Take One Arranged Marriage… (9 page)

And the guilt … Logically he knew he had no reason to feel guilty, but that didn’t change the fact that he did. There was a constant gnawing feeling in the pit of his stomach—a whole squadron of ‘ifs’ hammering away inside his skull. If not for him his brother wouldn’t be dead. His mother wouldn’t have that constantly haunted look at the back of her eyes. His father wouldn’t go through life like a shell of his former self.

Vikram had had to break the news to his parents—he would never forget the look on his father’s face. A cheesy line from an old Hindi movie classic came back to him: ‘There is no burden on earth as heavy as the weight of a son’s coffin on his father’s shoulder.’ His dad looked nothing like the wrinkled white-haired actor who played the bereaved father in the movie, and he hadn’t broken down and sobbed when he’d learnt of his younger son’s death.

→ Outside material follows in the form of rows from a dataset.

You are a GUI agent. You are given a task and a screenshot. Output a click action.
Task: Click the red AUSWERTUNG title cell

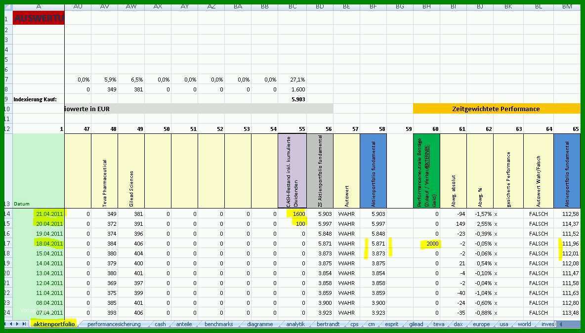point(39,18)
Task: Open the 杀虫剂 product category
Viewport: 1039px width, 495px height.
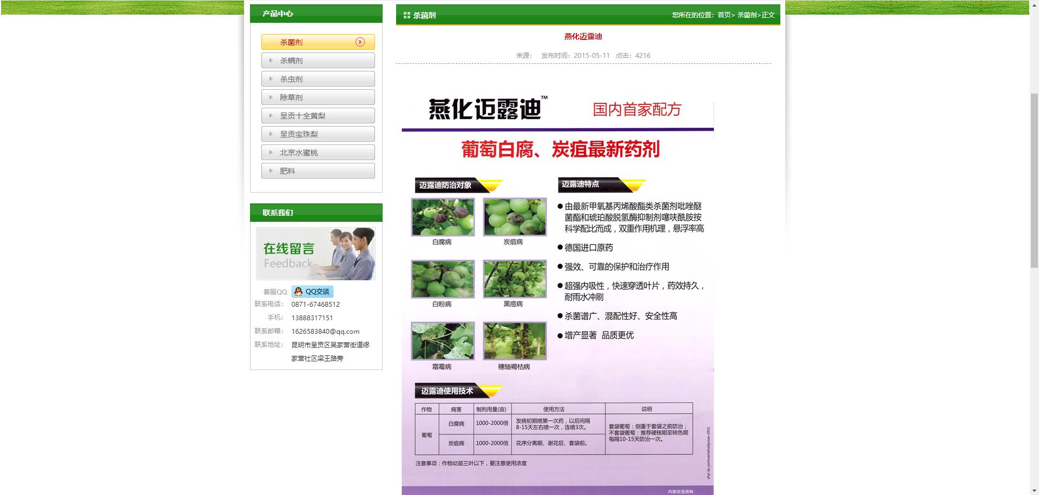Action: [x=318, y=79]
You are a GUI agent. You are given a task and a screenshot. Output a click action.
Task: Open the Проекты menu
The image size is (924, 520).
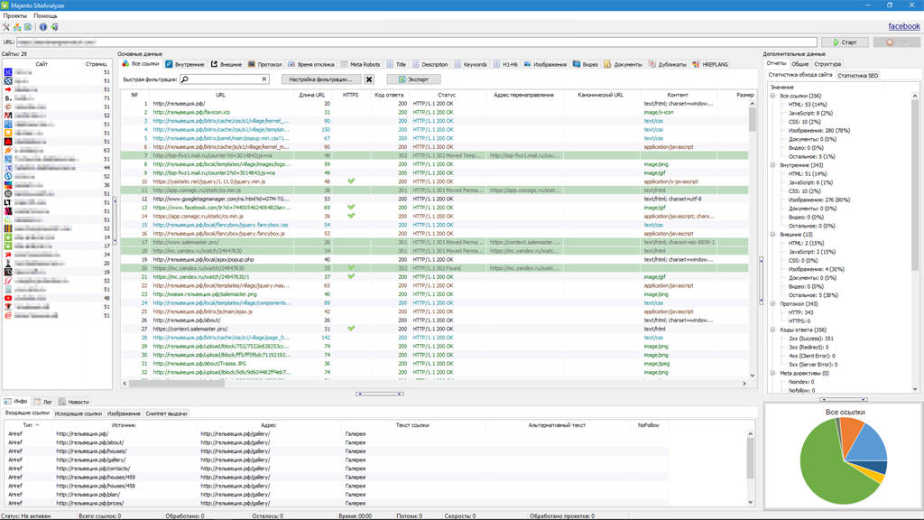coord(14,16)
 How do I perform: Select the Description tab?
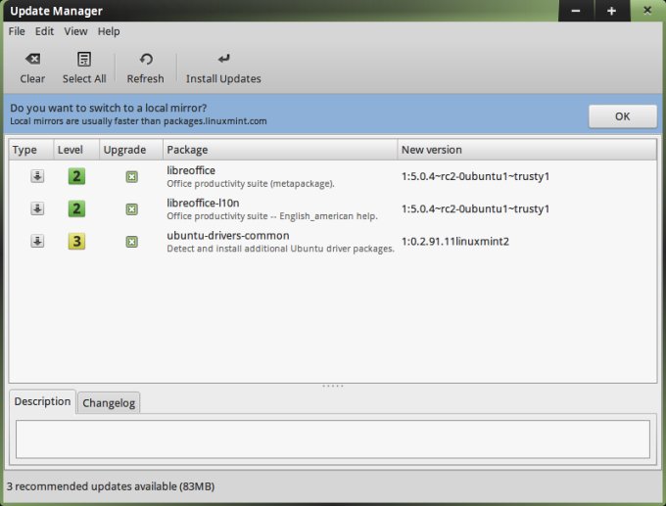point(42,401)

He had squared his shoulders and put himself to the task of supporting and comforting his wife. But he’d been crushed all the same, greying
almost overnight so that he looked a good ten years older than his age.

Tara moved away from the D’Souzas as soon as she could, and went in search of Vikram.

‘He’s talking to Lisa downstairs,’ one of Vikram’s assistants volunteered.

‘I didn’t know Lisa was here,’ Tara said. She’d run into Lisa a couple of times since she’d moved to Bengaluru. Once at a party similar to this one, and once accidentally in a store. Both times Lisa had been polite, but not very warm.

‘I think she came with Kunal Wilson,’ the girl said. ‘They’re supposed to be dating.’

Tara nodded and headed downstairs. She spotted Vikram and Lisa almost immediately—they were in an alcove near the foot of the stairs, and were standing very close to each other.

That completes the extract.